SaltStack Enterprise seamlessly integrates with a new or existing Salt installation. You must have a SaltStack Enterprise Server installed and connected to a Postgresql database. See SaltStack Installation Guide for more information.
Once installed, you need to set up Salt Minions for failover mode. To do this, set the following in your minion configuration.
- List masters in the desired order.
master: - 192.168.57.12 - 192.168.57.13
- Set the minion to failover type and define how often to check if the master is available.
- Optionally set the minion to return to the first master in the list if it fails over to the secondary master, and define how often to check if the first master in the list is available.
- Optionally set the time to re-authenticate to prevent all minions from trying to reconnect at the same time.
For more on the above settings, see Configuring the Minion.
Once you have configured the above, restart the salt-minion with the failover settings.
Next, on each Master included in your failover cluster where you have installed the Enterprise Master Plugin, edit /etc/salt/master.d/raas.conf and configure the following settings to enable Failover support in the Enterprise Console (the GUI).

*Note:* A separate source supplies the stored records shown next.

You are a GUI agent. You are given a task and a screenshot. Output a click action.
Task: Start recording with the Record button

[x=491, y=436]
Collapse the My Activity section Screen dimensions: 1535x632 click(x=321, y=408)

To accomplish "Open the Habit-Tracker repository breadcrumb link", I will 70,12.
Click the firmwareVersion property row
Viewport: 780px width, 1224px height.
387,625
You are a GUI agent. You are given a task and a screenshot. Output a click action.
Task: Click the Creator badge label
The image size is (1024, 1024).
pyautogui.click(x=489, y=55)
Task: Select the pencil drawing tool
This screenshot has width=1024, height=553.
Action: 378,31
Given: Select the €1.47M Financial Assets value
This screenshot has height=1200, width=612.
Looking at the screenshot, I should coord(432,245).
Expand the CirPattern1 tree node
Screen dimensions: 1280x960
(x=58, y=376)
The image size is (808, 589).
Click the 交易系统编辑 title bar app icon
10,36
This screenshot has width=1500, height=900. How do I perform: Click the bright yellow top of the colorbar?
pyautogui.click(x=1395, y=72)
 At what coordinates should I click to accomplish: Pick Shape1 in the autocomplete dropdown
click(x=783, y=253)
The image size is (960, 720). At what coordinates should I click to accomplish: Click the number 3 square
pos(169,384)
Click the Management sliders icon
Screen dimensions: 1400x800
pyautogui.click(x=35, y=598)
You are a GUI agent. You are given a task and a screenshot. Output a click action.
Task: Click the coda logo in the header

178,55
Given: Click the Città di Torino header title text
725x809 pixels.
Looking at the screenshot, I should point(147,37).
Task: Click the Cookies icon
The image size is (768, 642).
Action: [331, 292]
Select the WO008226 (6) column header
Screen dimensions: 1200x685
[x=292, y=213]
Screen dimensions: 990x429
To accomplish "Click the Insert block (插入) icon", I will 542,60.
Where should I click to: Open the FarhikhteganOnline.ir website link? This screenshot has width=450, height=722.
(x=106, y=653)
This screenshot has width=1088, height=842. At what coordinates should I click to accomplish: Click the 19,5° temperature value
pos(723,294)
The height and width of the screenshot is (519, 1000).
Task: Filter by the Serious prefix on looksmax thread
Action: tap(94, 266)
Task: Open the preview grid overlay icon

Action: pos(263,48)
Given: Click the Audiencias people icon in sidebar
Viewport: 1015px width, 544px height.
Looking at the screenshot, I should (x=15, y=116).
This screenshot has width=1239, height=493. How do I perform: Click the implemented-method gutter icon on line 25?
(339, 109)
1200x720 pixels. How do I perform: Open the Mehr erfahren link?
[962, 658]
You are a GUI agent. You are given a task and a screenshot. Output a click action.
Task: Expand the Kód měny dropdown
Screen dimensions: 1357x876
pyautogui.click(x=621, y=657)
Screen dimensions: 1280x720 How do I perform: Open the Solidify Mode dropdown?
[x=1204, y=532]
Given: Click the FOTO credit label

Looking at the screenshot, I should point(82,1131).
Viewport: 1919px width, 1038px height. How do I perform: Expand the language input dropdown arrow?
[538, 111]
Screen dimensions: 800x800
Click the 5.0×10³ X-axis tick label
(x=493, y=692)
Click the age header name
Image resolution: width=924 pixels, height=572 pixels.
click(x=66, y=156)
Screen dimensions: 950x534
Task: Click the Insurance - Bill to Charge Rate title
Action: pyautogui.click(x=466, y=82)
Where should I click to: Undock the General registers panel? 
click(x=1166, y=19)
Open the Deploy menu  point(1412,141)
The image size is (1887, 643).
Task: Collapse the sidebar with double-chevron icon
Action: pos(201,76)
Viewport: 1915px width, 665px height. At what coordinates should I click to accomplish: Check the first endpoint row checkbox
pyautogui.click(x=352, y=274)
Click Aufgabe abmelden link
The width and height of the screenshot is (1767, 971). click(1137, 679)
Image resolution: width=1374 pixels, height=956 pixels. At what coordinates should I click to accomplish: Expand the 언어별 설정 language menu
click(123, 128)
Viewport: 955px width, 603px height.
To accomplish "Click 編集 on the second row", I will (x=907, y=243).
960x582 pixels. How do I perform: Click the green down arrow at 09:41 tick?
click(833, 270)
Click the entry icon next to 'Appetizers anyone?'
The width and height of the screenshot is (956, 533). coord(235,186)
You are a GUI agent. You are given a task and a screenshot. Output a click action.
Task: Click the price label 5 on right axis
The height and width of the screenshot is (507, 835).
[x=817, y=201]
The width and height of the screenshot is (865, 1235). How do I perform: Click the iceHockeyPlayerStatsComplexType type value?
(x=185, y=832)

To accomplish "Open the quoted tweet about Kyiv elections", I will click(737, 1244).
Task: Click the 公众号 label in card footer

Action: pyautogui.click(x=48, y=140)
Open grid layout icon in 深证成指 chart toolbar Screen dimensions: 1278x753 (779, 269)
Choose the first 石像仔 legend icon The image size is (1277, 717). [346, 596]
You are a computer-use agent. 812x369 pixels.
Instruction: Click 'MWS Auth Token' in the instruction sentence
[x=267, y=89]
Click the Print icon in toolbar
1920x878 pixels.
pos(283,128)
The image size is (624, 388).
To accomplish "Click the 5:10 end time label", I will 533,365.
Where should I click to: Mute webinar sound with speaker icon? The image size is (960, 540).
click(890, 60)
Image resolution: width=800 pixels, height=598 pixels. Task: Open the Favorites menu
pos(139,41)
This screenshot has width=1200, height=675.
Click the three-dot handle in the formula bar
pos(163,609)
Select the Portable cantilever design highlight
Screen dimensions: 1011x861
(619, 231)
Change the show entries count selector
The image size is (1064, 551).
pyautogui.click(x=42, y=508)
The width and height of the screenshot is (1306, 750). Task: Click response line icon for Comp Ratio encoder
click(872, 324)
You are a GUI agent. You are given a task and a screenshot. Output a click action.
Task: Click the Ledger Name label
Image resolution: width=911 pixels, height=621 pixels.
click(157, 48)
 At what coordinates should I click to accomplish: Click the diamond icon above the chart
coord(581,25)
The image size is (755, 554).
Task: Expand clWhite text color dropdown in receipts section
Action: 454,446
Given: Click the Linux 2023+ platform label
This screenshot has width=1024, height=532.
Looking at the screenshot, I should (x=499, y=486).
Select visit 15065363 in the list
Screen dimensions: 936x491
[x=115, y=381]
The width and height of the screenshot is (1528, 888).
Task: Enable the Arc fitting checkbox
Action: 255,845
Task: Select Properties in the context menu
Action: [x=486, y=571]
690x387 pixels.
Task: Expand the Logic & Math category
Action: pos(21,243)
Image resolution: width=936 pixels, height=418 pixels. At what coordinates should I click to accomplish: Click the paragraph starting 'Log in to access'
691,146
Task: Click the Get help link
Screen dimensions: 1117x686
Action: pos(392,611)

- sseapi_failover_master: True
- sseapi_cluster_id: <name-of-failover-cluster-for-UI>
Restart the salt-master.The Enterprise Console (GUI) will now manage all minions in the failover cluster as a single group, sending the jobs to all of the masters although the minion is connected to only one master at a time.
Accepting minion keys on all masters
To ensure minion keys are accepted on all masters, simulate the failure of all other masters so the minions send their keys to that specific master.
- Stop master 2.
[root@salt-master ~]# service salt-master stop
- On master 1, wait for minions to connect and then accept minion keys.
- Start master 2.
service salt-master start
- Stop master 1, then on master 2, wait for minions to connect and then accept minion keys.
- Repeat the above steps, accepting keys on each master in sequence while all other masters are stopped.
- salt-run jobs will execute on every master that is part of the failover cluster.
- If any HOT-HOT minion is not connected to every master in the HOT-HOT cluster, there is a chance the minion will not receive the assigned job as the Enterprise server will send the job to only one master in the cluster.